With this collaborative work internationally recognized musicians Christian Fennesz, Werner Dafeldecker, and Martin Brandlmayr demonstrate how they can grab attention while the work grows increasingly shapeless. The process begins with a series of improvisations, which each player reworks and edits into an individual piece that is featured on the second side of this two-disc set. From these works, the trio then collectively extracts fragments and, in a show of creative vitality, uses them to fashion a single thirty-five minute composition that spans the first disc.
Advanced musical democracy and cutting edge sound synthesis work in tandem and figure prominently throughout. They are particularly evident on the first CD, however, where the studio is clearly used as an instrument to push fragments of discreet but hyper-dynamic improvised abstraction into an area of immaculately engineered sonic sophistication.
The multifaceted technique that informs this piece enables a demanding excursion into compression and reverb, space and impact.
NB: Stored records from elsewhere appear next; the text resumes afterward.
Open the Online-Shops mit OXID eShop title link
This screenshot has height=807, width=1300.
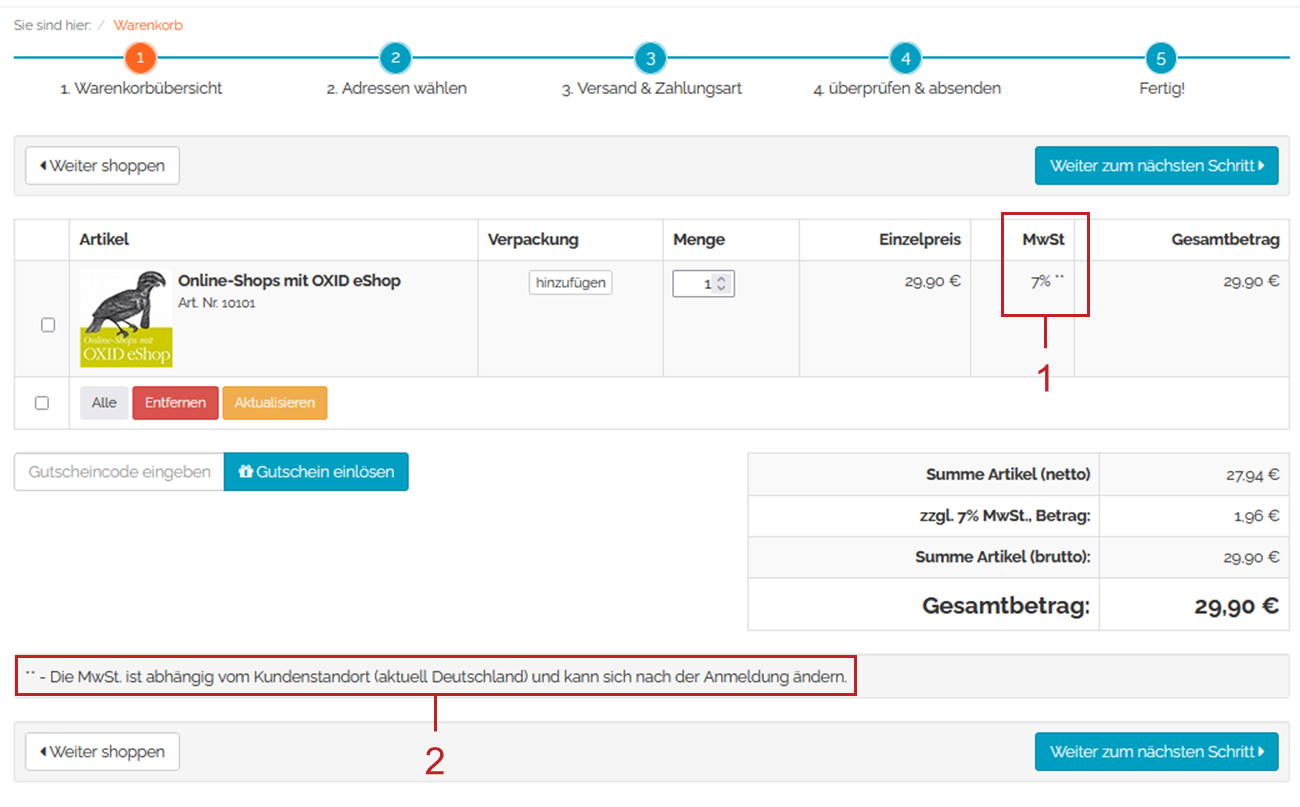click(x=289, y=281)
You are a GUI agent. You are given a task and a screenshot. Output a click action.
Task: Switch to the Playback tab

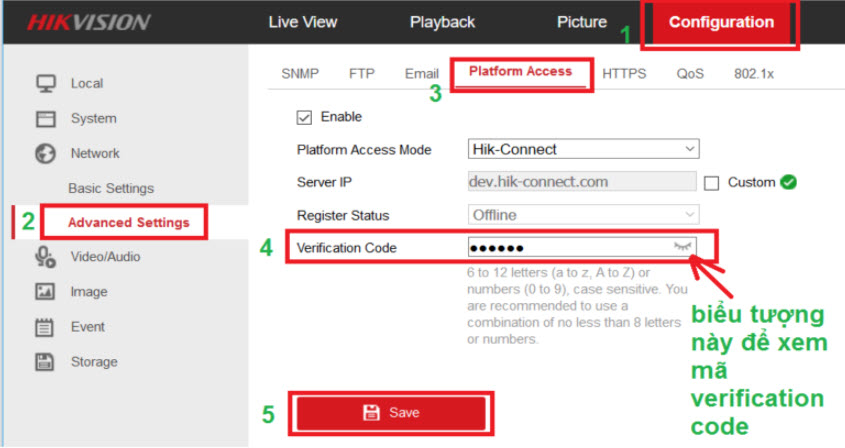442,22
A powerful sense of focus protrudes through the music as astringent and mechanical electronic sounds, dry staccato chatter on vibraphone, and sporadic guitar plucking are constantly balanced on a knife-edge, allowing an aesthetic stasis to build and briskly splinter into a Spartan simplicity and structural hiccups that filter through the space, giving the piece such movement and even vibrancy before it collapses into disintegrated desolation.
The second disc, featuring individual selections from Brandlmayr, Dafeldecker, and Fennesz is more vivacious, dense, and pointed, and yet entirely in keeping with the rough-hewn experimentalism of before. Each work shifts shades of metallic grey with a reckless, abandoned weariness. "Tau" comes close to being a headlong free jazz charge, as cymbal crashes trigger other sounds — chewy delays, occasional belches of bass, beeps and taps while the sound of "Jets" is constantly breaking up into a multicolored distortion, almost as though the microphone were horribly overloaded. Finally, "Mi Son" is the most traditional composition here, the sharp report of a snare drum being split, frequency-adjusted and panned across the stereo field as unaffected guitar riffs rise tall and collapse like pillars. There is little here that can be easily subsumed by any of the musical persona's honed by the players on hand. The album establishes its own stylistic foundation, and as such is infuriating and wonderful in its many resistances.